[Saved data entries]
====

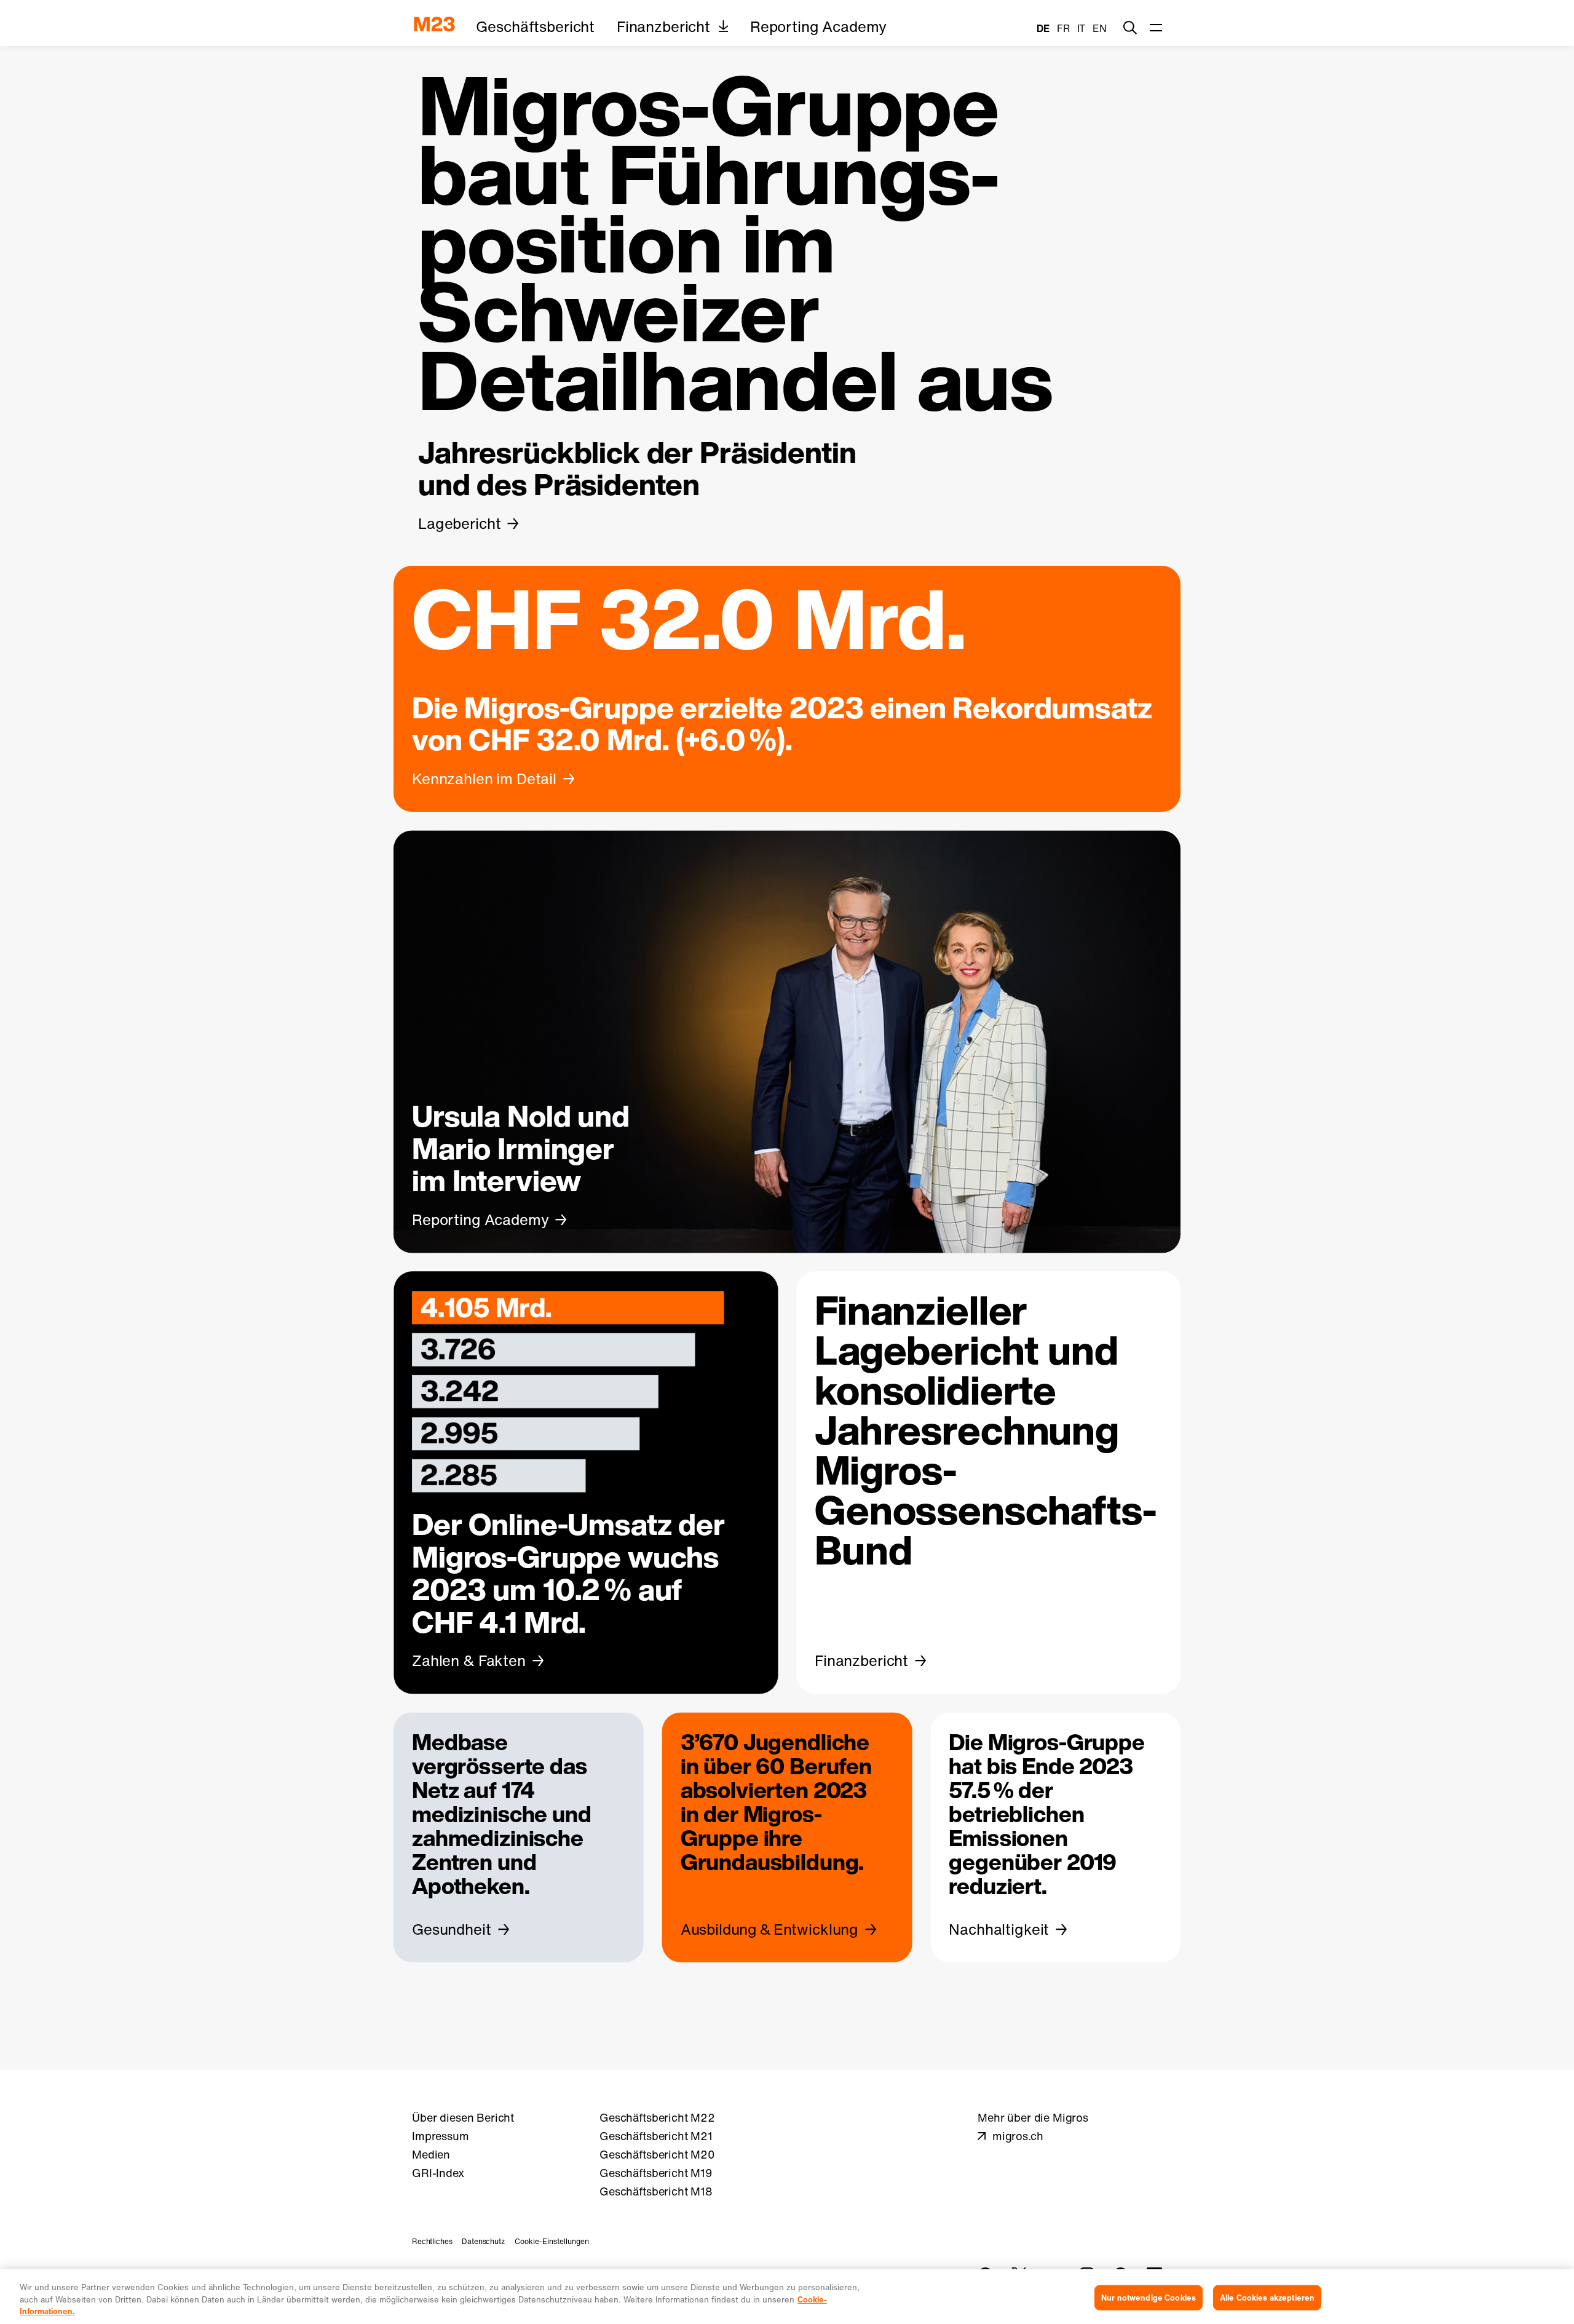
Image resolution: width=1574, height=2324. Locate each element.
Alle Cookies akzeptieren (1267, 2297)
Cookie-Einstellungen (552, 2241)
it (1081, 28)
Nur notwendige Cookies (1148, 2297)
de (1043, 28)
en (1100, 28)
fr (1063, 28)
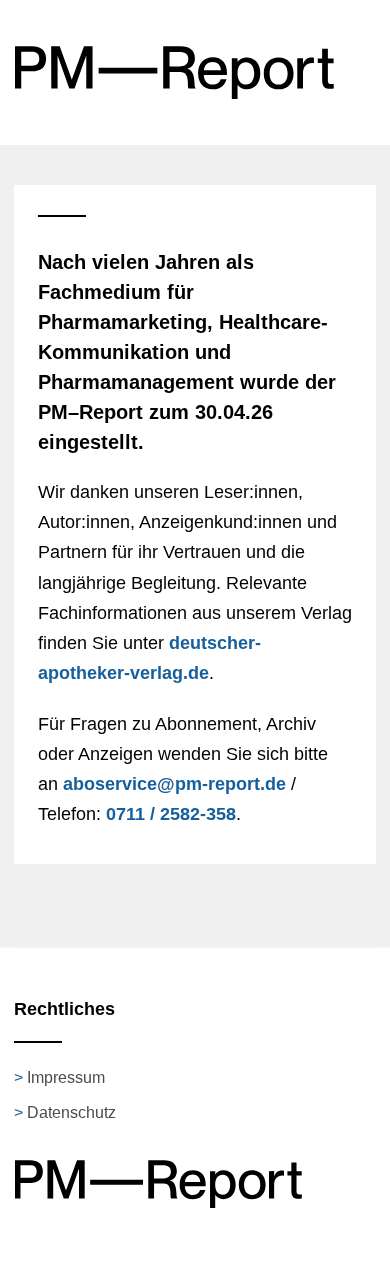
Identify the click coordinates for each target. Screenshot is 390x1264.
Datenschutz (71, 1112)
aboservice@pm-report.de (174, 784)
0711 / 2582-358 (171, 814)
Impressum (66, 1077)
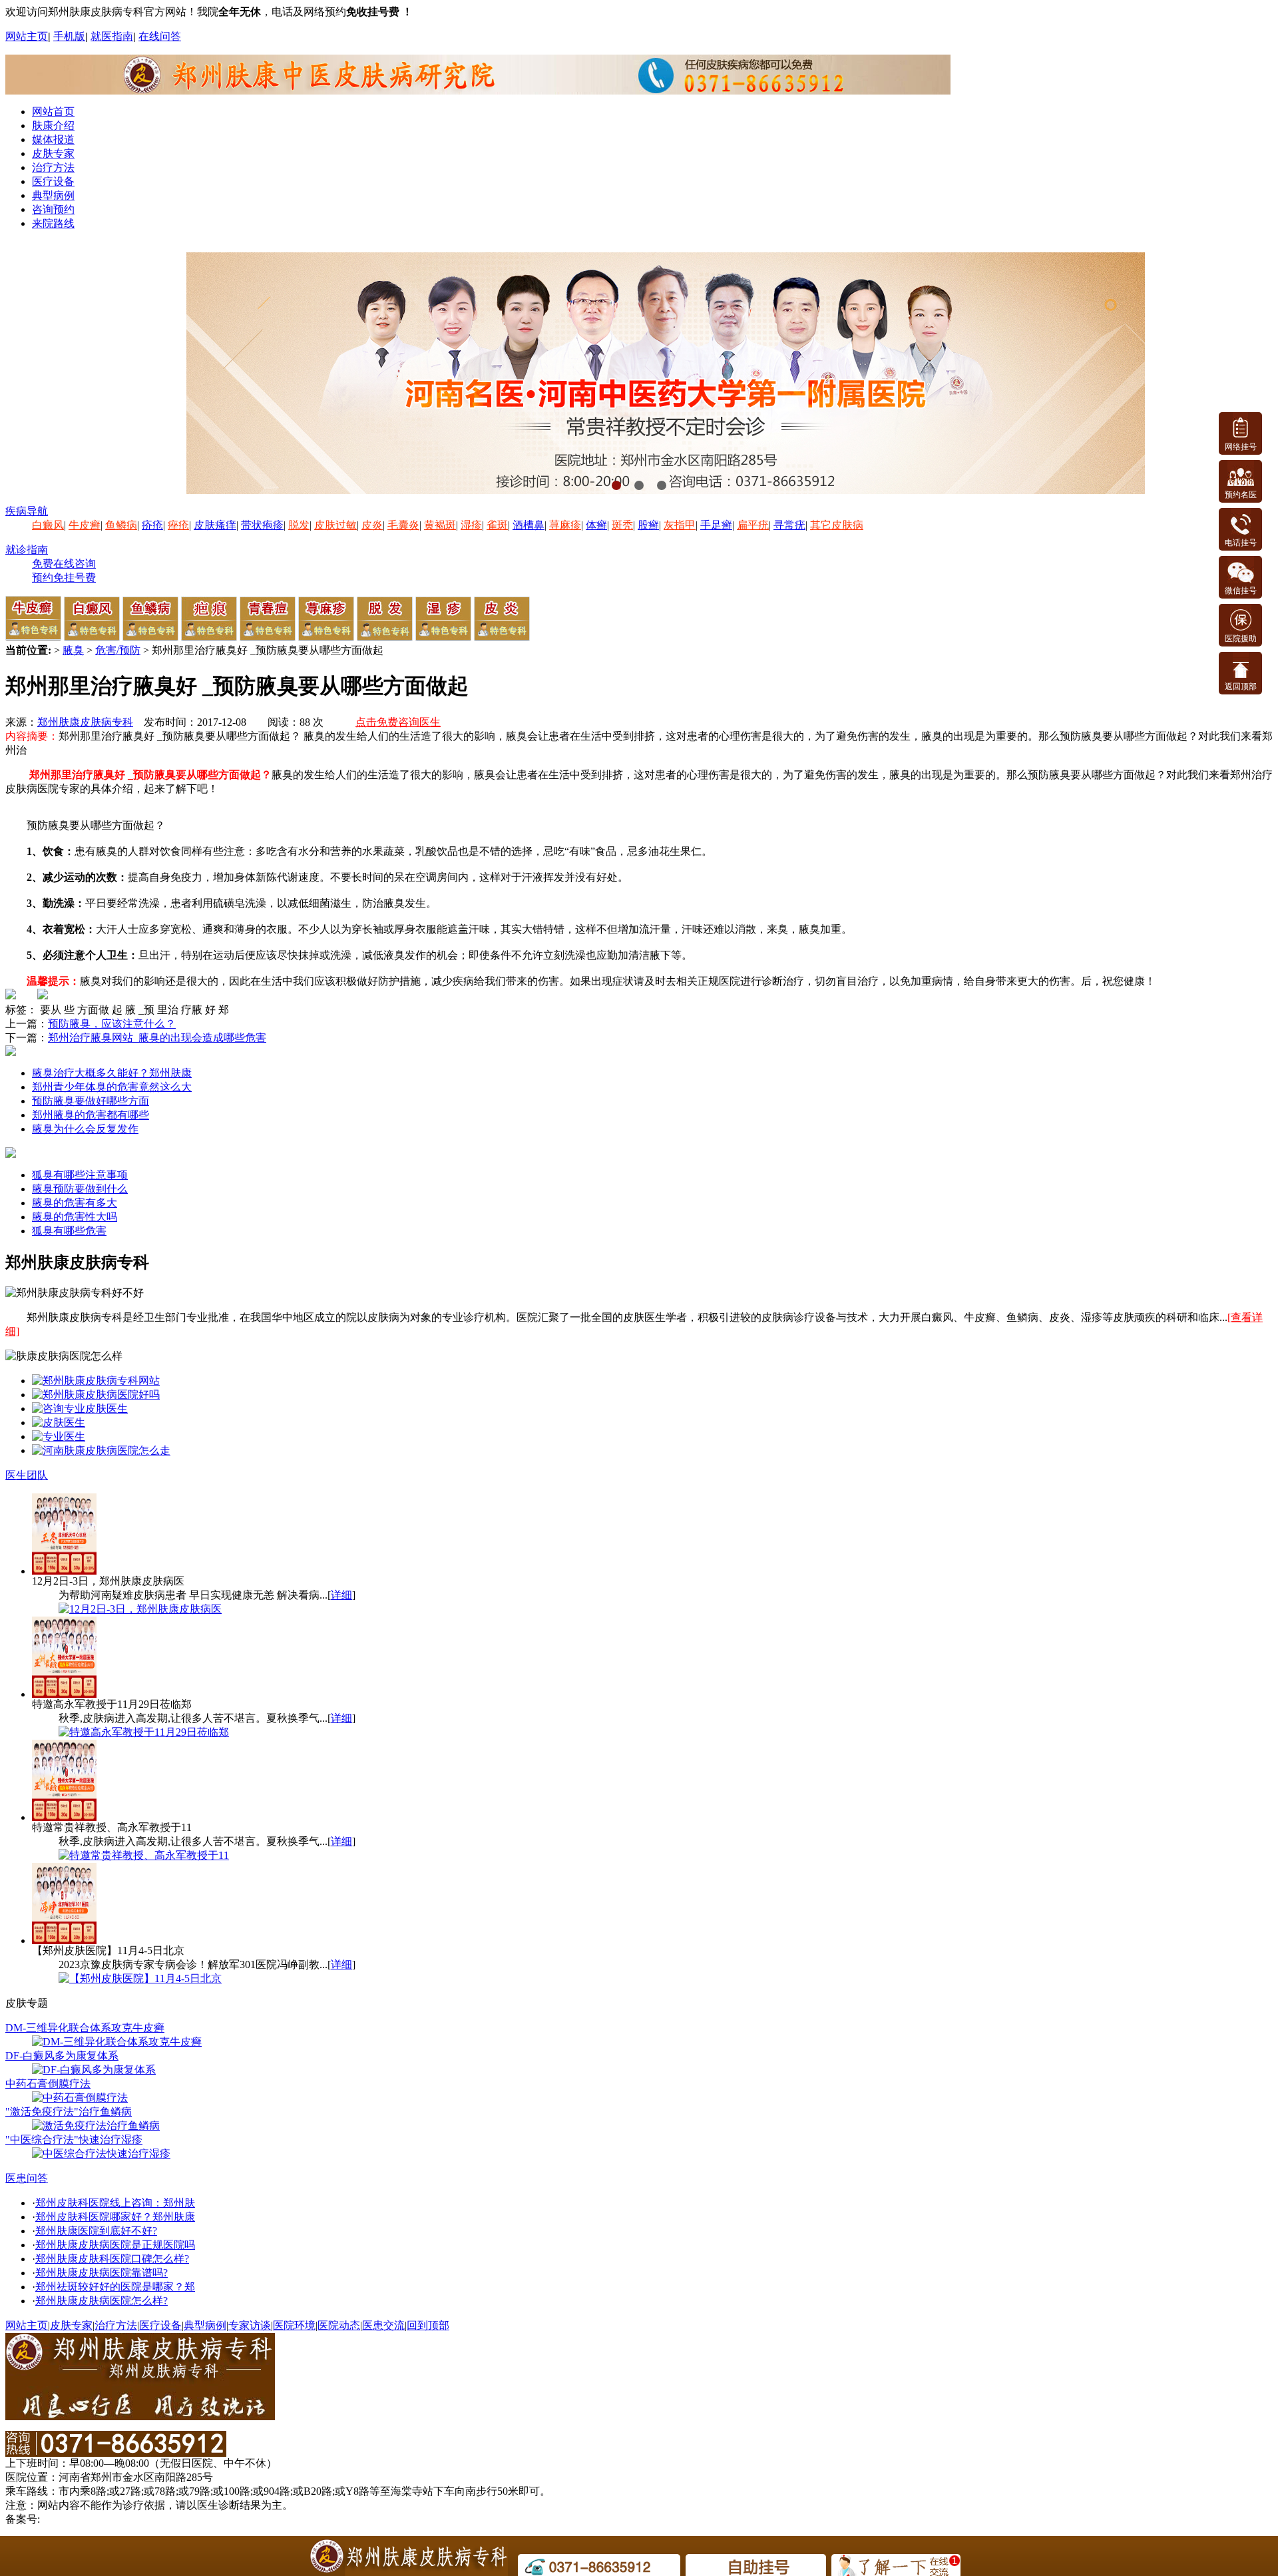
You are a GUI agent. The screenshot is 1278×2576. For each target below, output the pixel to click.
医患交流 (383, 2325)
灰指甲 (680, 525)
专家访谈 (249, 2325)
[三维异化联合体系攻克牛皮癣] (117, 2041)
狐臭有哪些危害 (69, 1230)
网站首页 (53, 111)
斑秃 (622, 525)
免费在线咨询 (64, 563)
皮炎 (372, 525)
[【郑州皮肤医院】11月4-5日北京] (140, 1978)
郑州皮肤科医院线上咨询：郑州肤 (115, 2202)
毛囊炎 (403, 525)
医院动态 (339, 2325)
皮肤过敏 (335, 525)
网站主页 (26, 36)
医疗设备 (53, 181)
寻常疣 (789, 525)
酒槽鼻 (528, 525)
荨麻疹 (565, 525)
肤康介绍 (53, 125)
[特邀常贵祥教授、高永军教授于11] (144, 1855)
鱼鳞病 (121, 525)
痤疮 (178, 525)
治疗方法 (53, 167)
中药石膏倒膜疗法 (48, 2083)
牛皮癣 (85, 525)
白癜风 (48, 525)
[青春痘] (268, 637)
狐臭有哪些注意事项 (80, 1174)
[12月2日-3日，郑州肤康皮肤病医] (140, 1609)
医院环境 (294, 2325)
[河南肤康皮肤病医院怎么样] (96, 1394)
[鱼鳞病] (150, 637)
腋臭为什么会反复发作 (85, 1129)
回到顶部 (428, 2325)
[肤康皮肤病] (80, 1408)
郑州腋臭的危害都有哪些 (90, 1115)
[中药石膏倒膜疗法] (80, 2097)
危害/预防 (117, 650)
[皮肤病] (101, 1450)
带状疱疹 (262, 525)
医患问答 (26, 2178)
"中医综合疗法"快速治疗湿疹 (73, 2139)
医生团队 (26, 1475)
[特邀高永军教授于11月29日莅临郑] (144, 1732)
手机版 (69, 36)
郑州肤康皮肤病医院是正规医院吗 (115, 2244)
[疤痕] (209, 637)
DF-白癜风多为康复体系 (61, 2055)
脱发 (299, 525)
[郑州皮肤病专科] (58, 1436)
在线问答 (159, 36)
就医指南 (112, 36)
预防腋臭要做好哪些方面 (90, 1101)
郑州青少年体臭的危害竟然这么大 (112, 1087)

====

- THE PROBLEM -
Which lines in the records contain the word "click"? Copy each one.

- RESULT OF THE EXERCISE -
Identify the click coordinates for each target. Screenshot is 390x1264.
You are a GUI agent. The screenshot is 1278×2576. For each target below, output the pixel to click.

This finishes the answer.